__WORK ITEM__: Please transcribe everything in the PFAS roadmap article from "As part of the" down to "within these categories.", inclusive.

__DOCUMENT PASSAGE__:

-*-

EPA Creates Strategic Roadmap to Address PFAS Contamination

The U.S. Environmental Protection Agency (EPA) Administrator, Michael S. Regan, recently announced the initiation of the agency’s “Strategic Roadmap” to address the issue of contamination with per- and polyfluoroalkyl substances (PFAS). An analysis conducted by the EPA Council on PFAS established by Regan in April 2021 resulted in the creation of the Roadmap.

The EPA’s Roadmap focuses on three guiding strategies: increasing investments in research, leveraging authorities to take immediate action to restrict PFAS chemicals from being released into the environment, and accelerating the cleanup of PFAS contamination.

As part of the plan, the EPA also announced a new national testing strategy that requires PFAS manufacturers to provide the agency with toxicity data and information on categories of PFAS chemicals. The PFAS to be tested will be selected based on an approach that breaks the large number of PFAS into smaller categories based on similar features, and the approach will consider what existing data are available for each category. The initial set of test orders for PFAS will be strategically selected from more than 20 different categories of PFAS. This set of orders will provide the agency with critical information on more than 2000 other similar PFAS that fall within these categories.

-*-

__DATASET ENTRIES__:
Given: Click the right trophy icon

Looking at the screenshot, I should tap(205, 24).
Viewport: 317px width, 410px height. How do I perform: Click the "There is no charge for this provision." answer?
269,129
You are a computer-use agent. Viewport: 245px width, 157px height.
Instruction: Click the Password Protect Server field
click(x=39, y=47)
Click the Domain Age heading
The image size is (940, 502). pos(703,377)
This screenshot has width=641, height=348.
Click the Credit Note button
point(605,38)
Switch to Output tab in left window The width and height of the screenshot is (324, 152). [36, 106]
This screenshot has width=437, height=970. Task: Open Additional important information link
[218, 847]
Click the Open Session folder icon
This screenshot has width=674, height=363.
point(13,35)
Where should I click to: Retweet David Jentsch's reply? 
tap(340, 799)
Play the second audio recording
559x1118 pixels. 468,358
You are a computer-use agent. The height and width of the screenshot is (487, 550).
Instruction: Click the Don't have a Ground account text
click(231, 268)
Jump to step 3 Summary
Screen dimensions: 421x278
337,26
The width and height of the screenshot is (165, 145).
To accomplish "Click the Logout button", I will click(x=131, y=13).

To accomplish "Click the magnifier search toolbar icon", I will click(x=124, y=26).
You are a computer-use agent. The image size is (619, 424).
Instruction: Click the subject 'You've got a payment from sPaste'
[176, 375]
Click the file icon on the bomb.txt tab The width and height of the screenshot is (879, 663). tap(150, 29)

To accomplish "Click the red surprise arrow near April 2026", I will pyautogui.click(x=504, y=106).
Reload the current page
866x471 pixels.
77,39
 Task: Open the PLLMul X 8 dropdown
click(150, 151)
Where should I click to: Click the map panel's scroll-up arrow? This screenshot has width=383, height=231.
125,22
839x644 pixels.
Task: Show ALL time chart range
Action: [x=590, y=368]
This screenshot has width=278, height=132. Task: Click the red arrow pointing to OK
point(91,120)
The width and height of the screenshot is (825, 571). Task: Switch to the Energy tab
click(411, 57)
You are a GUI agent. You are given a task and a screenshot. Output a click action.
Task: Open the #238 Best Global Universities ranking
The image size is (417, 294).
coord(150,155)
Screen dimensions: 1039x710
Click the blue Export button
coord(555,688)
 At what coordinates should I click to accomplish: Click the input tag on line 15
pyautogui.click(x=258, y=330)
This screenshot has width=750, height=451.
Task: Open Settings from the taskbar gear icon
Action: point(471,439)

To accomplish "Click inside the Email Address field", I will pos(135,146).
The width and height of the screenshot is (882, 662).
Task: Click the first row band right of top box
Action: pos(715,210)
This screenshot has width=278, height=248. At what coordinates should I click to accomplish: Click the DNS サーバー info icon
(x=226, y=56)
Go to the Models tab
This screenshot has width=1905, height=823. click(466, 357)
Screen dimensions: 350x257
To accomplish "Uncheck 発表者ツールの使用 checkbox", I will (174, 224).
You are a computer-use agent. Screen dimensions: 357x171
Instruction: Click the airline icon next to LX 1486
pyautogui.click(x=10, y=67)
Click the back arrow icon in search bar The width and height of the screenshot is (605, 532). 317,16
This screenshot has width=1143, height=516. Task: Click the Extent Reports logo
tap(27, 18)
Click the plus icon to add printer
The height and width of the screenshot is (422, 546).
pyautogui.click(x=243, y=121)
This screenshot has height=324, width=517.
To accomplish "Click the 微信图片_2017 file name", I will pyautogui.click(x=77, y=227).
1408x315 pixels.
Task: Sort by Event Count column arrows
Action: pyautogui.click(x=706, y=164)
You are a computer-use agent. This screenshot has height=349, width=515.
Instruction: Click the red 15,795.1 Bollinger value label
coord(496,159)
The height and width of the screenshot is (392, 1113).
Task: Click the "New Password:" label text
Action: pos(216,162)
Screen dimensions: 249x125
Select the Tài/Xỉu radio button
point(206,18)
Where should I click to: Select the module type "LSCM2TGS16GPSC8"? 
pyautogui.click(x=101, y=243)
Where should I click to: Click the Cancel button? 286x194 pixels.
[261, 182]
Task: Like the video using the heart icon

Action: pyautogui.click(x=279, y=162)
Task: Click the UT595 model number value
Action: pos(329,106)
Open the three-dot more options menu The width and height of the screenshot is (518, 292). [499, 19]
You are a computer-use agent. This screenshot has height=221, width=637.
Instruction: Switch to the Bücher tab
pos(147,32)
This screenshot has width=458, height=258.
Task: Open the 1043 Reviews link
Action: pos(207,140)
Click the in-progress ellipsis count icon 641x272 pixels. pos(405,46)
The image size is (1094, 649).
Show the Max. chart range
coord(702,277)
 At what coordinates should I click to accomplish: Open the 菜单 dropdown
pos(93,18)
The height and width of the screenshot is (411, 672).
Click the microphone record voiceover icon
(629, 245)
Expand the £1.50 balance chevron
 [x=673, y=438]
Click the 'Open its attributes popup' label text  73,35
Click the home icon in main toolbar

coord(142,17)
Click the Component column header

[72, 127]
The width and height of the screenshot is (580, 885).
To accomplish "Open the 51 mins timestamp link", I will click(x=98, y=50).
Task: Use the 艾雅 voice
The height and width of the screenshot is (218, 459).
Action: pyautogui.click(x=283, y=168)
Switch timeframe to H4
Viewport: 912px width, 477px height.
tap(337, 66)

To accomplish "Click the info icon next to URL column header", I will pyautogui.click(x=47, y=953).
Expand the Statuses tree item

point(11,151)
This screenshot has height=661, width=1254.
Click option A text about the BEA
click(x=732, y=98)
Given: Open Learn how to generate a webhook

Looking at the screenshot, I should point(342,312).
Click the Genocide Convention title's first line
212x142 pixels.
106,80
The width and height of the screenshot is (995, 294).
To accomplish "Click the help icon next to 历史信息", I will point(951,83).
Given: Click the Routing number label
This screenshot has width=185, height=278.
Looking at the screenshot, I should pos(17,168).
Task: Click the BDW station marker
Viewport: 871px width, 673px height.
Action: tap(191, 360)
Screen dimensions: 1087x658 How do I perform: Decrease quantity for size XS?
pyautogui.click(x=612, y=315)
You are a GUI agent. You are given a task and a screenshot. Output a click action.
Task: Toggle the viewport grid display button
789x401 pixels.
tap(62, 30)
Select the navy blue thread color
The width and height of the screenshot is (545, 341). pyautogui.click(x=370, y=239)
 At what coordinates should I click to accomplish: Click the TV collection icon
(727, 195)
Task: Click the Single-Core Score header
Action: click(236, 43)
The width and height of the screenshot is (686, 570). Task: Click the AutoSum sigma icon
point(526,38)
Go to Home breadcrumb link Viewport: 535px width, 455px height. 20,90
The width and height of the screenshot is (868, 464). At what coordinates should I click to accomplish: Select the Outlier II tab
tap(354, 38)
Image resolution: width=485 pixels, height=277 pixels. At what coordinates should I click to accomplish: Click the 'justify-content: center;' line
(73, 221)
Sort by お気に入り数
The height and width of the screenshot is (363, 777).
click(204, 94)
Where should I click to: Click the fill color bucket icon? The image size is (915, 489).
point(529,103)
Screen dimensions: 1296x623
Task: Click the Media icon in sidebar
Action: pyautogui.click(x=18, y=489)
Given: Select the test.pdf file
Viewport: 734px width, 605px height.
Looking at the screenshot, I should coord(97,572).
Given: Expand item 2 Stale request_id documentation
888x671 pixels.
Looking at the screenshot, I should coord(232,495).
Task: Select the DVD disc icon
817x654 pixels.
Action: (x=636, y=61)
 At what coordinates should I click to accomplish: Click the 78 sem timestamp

-*-

__ANSWER__:
As part of the plan, the EPA also announced a new national testing strategy that requires PFAS manufacturers to provide the agency with toxicity data and information on categories of PFAS chemicals. The PFAS to be tested will be selected based on an approach that breaks the large number of PFAS into smaller categories based on similar features, and the approach will consider what existing data are available for each category. The initial set of test orders for PFAS will be strategically selected from more than 20 different categories of PFAS. This set of orders will provide the agency with critical information on more than 2000 other similar PFAS that fall within these categories.